Peter C. Bender was ordained into the public ministry in 1987. Since 1991 he has served as the pastor of Peace Lutheran Church in Sussex, WI. He is also the founder of the Concordia Catechetical Academy.
Chuck Huckaby, is the Minister of Congregational Life at First Protestant Church in New Braunfels, TX. His latest project is at PrayTheBible.net
One might be forgiven for assuming the “C” in “Peter C. Bender” stands for “Catechist”. As one of today’s leading practitioners in the field of “whole congregation catechesis”, his work “Lutheran Catechesis: Catechist’s Edition” is the most comprehensive manual available today for pastors who aspire to ground their congregations in the basics of the Christian faith. A Missouri Synod Lutheran in background, his masterpiece will be found both inspiring and useful by any pastor wishing to wisely link weekly worship with family devotion and develop an ongoing, year-long, life long pattern for ongoing spiritual formation.
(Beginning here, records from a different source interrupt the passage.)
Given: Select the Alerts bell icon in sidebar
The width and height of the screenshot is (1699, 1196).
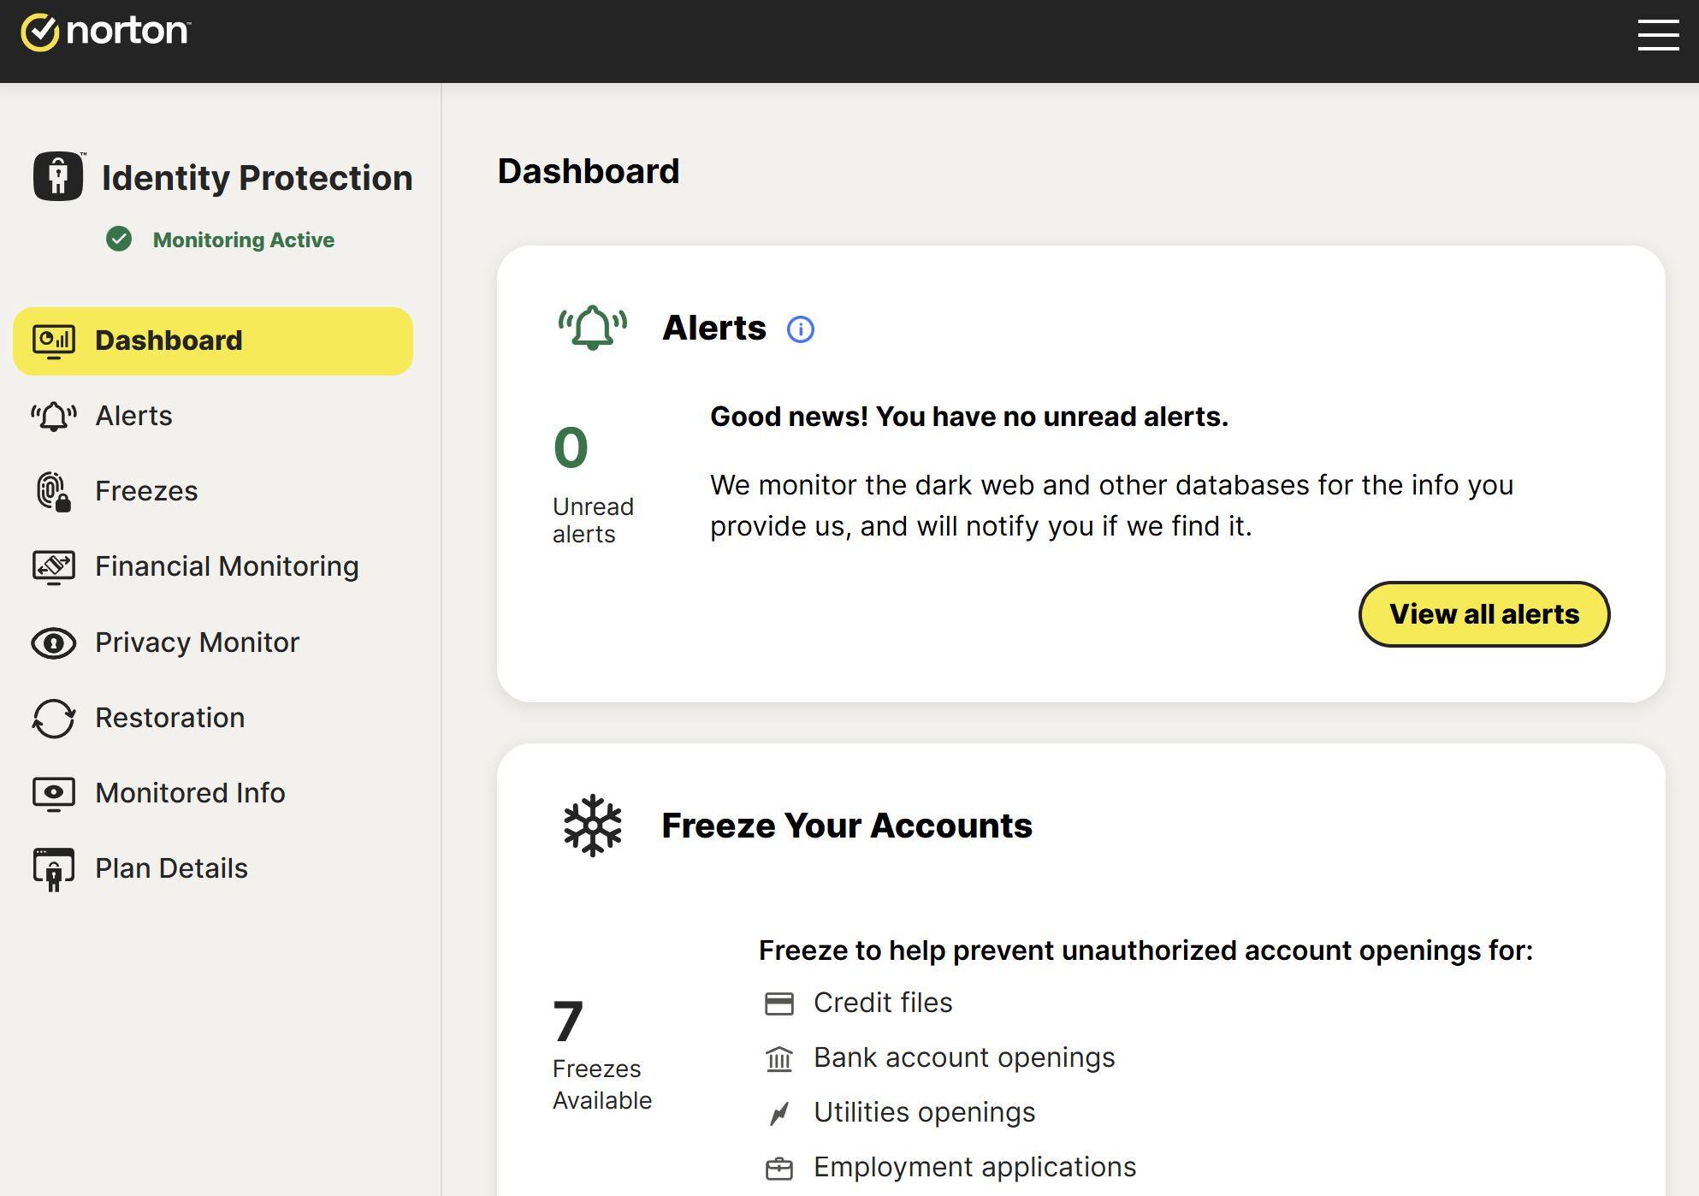Looking at the screenshot, I should click(53, 416).
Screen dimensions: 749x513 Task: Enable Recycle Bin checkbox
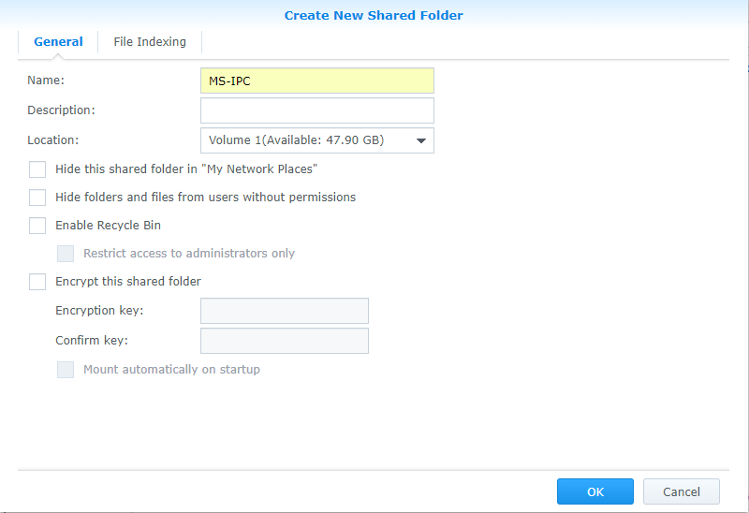point(37,226)
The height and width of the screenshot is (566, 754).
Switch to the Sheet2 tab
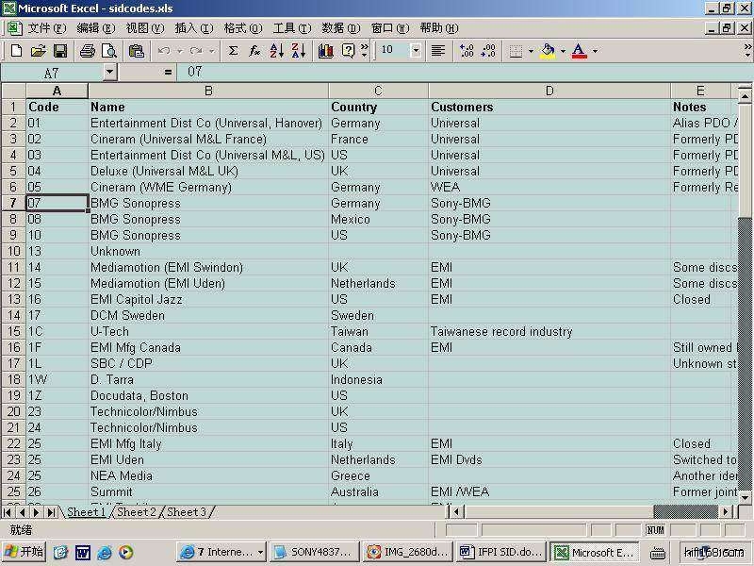pyautogui.click(x=137, y=512)
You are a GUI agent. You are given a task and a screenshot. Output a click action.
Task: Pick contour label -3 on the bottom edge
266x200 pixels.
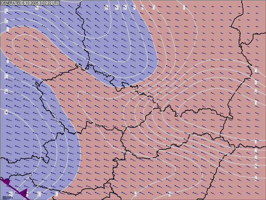point(11,194)
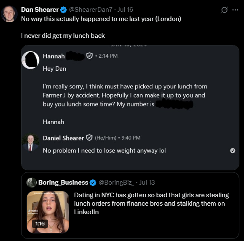Click the blue verified badge beside Dan Shearer
Image resolution: width=244 pixels, height=241 pixels.
coord(63,10)
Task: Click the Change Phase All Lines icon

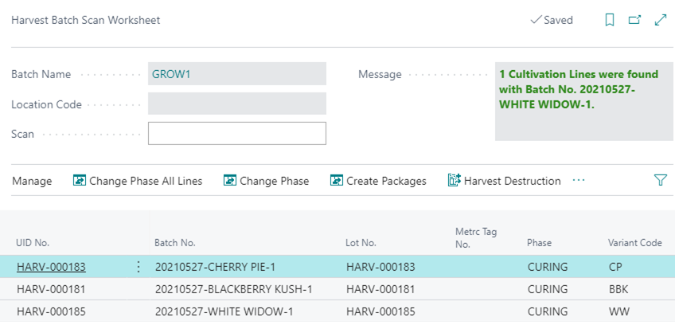Action: point(79,181)
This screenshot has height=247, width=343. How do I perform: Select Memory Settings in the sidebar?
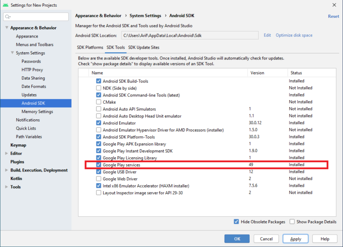click(37, 112)
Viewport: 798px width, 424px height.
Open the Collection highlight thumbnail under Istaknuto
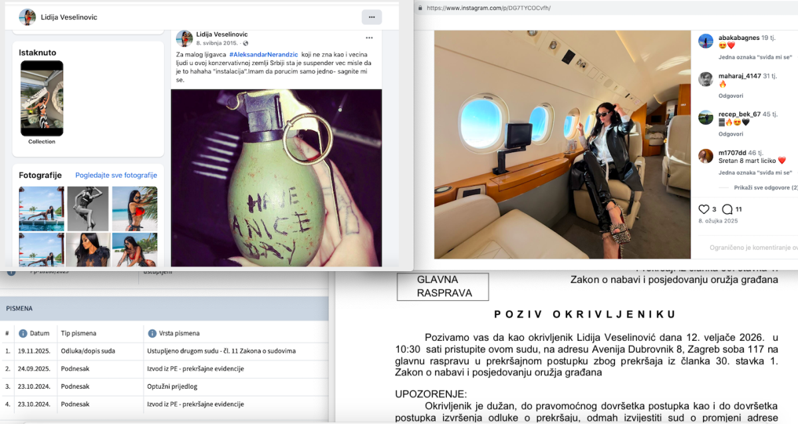[x=42, y=98]
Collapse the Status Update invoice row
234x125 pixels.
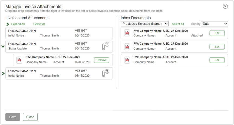click(x=3, y=46)
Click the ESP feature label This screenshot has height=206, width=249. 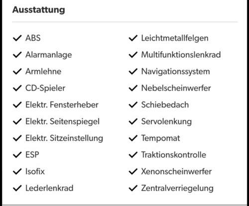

As his biography notes, Pastor Bender has done extensive work in the area of Lutheran catechesis, which he defines as
“God’s way of teaching the new life in Christ and His forgiveness to sinners. Faithfully teaching the Word of God and passing on the language of our holy faith, so that the baptized learn how to receive God’s gifts in the Divine Service, how to pray, how to confess, and how to live where God has called them—in the freedom of the forgiveness of sins, with faith in Christ and love to the neighbor. The goal of all catechesis is faith in Christ.”
Bender’s magnum opus with 806 pages prepares the catechist to teach specialized classes on the catechism for youth or adult confirmation or in the day school. It also makes clear how to weave the catechism into the weekly life and daily devotion of the congregation, connecting the catechism to public and private devotion as well as the corporate liturgy and weekly lectionary. While – obviously – Bender is concerned to communicate Luther’s Small Catechism through his work, anyone caring one whit for the Apostles Creed, the Ten Commandments, the Lord’s Prayer, and the Sacraments cannot fail to find something helpful in every section.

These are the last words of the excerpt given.